ワット・ラーチャプラディットの漆扉。扉の上部には仏陀の言葉が記されている。
報告書の表紙

 東京文化財研究所は平成3(1992)年から、タイの文化財の保存修復に関する共同研究をタイ文化省芸術局と実施しています。その一環として、タイ・バンコクの王室第一級寺院の一つであるワット・ラーチャプラディット(1864年にラーマ4世王により建立)の漆扉について、同局及び同寺院などタイの関係者による修理事業への技術的な支援を行ってきました。
 文化財の修理を行う際には制作技法や材料等に関する調査が不可欠ですが、調査を通じてその文化財に関する多くの知見を得る機会ともなります。ワット・ラーチャプラディットの漆扉部材には、19世紀半ばを中心に日本からの輸出漆器に多用された伏彩色螺鈿の技法による和装の人物などの図柄が見られ、日本製であると考えられましたが、当初はそれを裏付ける確実な証拠は得られていませんでした。そこで、科学的な調査や、伏彩色螺鈿及び彩漆蒔絵で表現された図柄に関する調査を、当研究所内外の様々な分野の専門家が行ったところ、用いられた材料や技法及び図柄の表現から、漆扉が日本で制作された可能性が極めて高いことがわかりました。

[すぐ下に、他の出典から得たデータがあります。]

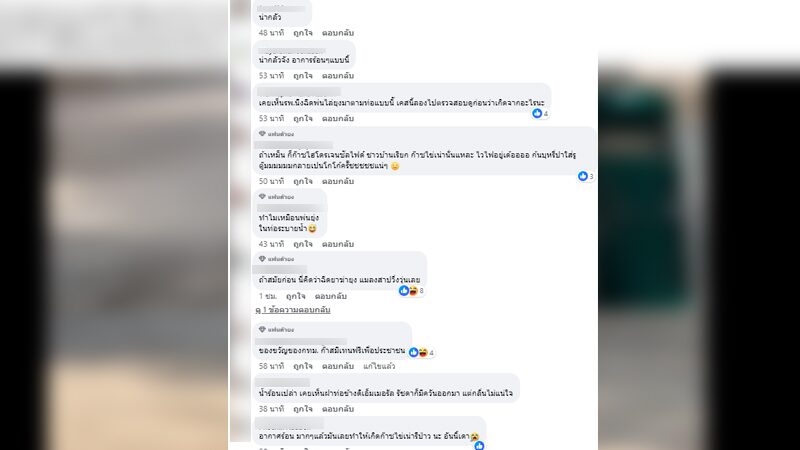Click top fan badge above 43-minute comment

(x=276, y=197)
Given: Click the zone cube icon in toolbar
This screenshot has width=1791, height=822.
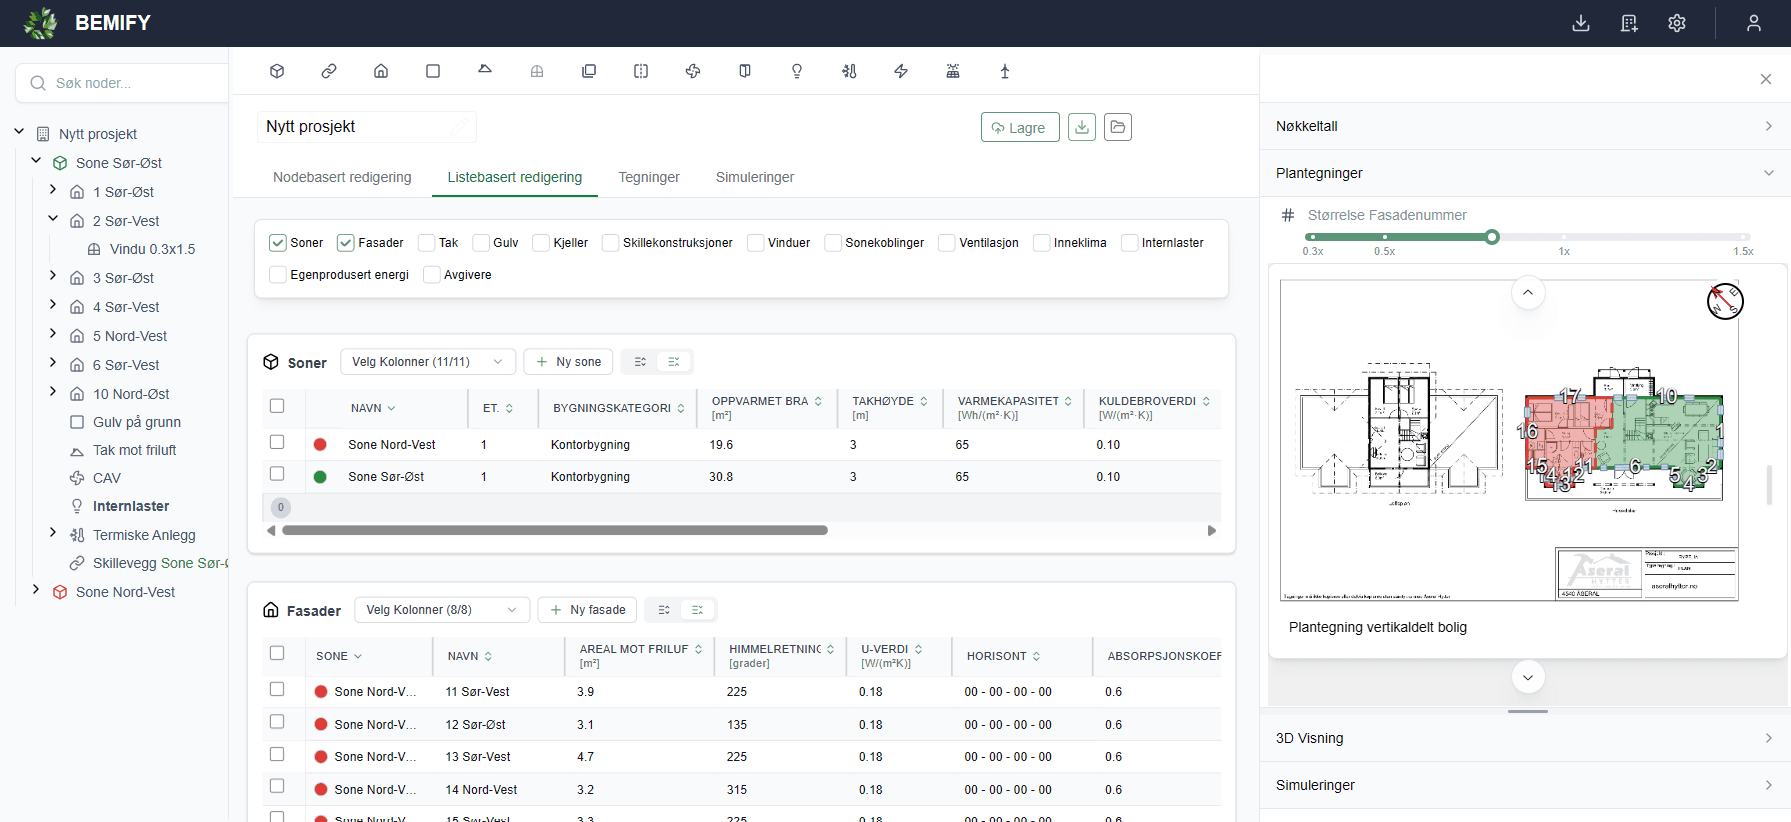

 令和4(2022)年3月に刊行した標記の報告書には、上記の研究成果に関する令和3(2021)年刊行の日本語版報告書所載の論考の英訳のほか、芸術局とワット・ラーチャプラディットによる寺院建立の経緯と寺域内の建造物などに関する論考が掲載されています。報告書は当研究所の資料閲覧室などでご覧になれますので、お手に取っていただけましたら大変幸いです。